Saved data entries
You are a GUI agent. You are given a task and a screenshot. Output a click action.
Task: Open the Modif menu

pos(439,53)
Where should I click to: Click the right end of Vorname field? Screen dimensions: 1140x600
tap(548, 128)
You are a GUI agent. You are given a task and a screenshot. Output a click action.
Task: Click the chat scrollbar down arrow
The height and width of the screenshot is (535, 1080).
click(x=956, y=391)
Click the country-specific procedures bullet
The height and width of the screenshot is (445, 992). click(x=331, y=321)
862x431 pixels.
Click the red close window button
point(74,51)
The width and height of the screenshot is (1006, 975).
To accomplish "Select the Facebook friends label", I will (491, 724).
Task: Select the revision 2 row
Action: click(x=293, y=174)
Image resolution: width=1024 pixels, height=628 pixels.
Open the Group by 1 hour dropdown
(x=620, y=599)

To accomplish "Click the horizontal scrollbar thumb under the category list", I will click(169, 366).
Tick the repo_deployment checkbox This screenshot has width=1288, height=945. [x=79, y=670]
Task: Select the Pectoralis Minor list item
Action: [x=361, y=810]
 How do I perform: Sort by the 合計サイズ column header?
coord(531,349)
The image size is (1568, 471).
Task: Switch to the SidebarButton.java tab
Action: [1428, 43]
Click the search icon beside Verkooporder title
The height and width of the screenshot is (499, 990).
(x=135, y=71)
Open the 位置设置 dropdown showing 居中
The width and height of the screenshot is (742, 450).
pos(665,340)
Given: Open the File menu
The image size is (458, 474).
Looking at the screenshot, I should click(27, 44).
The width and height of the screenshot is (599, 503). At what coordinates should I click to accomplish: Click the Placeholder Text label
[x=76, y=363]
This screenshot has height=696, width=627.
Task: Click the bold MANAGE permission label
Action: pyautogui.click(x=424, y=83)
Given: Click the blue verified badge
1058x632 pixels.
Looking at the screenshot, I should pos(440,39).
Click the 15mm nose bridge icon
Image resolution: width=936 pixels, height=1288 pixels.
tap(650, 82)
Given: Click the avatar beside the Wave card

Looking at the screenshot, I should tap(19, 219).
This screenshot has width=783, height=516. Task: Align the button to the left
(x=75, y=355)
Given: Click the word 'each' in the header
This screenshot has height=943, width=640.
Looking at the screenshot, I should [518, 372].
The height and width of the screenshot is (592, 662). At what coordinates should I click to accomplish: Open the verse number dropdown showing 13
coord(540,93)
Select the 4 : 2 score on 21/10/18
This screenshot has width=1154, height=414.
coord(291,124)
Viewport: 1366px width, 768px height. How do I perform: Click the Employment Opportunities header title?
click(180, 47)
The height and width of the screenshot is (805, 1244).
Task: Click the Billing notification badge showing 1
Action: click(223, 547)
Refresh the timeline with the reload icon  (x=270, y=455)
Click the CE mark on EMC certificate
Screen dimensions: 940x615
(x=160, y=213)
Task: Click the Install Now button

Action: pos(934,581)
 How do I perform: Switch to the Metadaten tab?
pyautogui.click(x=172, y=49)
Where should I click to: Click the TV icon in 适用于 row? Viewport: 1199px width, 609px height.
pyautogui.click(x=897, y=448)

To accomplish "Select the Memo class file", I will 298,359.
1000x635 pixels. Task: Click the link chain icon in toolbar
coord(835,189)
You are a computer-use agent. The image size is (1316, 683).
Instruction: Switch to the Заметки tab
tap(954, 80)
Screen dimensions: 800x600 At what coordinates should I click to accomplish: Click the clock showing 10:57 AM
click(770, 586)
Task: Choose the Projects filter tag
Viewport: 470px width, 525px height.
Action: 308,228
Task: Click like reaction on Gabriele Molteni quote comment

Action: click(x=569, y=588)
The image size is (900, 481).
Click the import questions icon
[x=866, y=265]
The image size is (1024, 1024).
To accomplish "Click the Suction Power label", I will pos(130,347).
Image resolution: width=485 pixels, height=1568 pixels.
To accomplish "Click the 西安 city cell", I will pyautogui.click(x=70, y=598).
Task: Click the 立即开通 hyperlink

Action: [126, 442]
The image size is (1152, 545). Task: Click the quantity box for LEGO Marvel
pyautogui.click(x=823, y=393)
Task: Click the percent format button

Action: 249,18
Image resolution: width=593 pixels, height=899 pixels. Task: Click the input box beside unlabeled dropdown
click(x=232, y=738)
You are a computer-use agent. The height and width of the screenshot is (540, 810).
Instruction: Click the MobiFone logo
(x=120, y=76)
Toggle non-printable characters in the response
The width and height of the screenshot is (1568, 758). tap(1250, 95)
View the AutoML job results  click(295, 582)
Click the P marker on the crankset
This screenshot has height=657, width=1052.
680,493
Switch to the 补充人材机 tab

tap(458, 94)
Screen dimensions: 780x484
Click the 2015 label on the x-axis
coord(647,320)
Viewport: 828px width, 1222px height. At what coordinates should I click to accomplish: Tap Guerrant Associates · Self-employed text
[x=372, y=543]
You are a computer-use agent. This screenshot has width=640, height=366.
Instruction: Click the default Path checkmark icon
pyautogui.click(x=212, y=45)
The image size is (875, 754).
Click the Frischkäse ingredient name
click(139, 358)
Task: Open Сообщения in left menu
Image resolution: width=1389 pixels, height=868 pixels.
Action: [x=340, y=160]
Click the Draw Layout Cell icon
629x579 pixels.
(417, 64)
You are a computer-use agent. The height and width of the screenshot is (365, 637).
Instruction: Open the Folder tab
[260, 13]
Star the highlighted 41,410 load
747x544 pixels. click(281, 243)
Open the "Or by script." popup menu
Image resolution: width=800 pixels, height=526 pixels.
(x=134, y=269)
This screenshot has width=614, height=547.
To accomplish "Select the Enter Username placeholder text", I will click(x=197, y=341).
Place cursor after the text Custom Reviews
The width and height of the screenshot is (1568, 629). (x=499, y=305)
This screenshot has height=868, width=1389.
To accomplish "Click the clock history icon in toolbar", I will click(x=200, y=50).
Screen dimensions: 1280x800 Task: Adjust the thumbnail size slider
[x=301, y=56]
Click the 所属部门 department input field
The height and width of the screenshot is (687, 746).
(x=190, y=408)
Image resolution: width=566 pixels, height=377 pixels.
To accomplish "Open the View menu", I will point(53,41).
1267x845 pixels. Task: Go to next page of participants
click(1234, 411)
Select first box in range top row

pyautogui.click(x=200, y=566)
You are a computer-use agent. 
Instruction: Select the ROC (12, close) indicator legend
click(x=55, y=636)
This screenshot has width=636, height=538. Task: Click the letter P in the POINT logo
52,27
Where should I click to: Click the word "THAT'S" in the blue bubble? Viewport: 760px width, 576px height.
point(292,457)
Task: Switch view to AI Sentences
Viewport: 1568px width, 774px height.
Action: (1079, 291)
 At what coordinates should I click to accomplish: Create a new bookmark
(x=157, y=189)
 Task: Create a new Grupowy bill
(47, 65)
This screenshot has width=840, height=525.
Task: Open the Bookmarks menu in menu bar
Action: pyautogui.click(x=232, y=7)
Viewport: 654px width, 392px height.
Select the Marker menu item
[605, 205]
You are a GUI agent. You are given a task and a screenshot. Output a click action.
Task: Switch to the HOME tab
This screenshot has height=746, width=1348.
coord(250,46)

What you will do: What you return must be an exact retyping of the lines above starting at the line with "Where should I click to: Click the TV" and ending at the line with "Task: Choose the Projects filter tag", and nothing besides.

Your solution:
Where should I click to: Click the TV icon in 适用于 row? Viewport: 1199px width, 609px height.
pyautogui.click(x=897, y=448)

To accomplish "Select the Memo class file", I will 298,359.
1000x635 pixels. Task: Click the link chain icon in toolbar
coord(835,189)
You are a computer-use agent. The image size is (1316, 683).
Instruction: Switch to the Заметки tab
tap(954, 80)
Screen dimensions: 800x600 At what coordinates should I click to accomplish: Click the clock showing 10:57 AM
click(770, 586)
Task: Choose the Projects filter tag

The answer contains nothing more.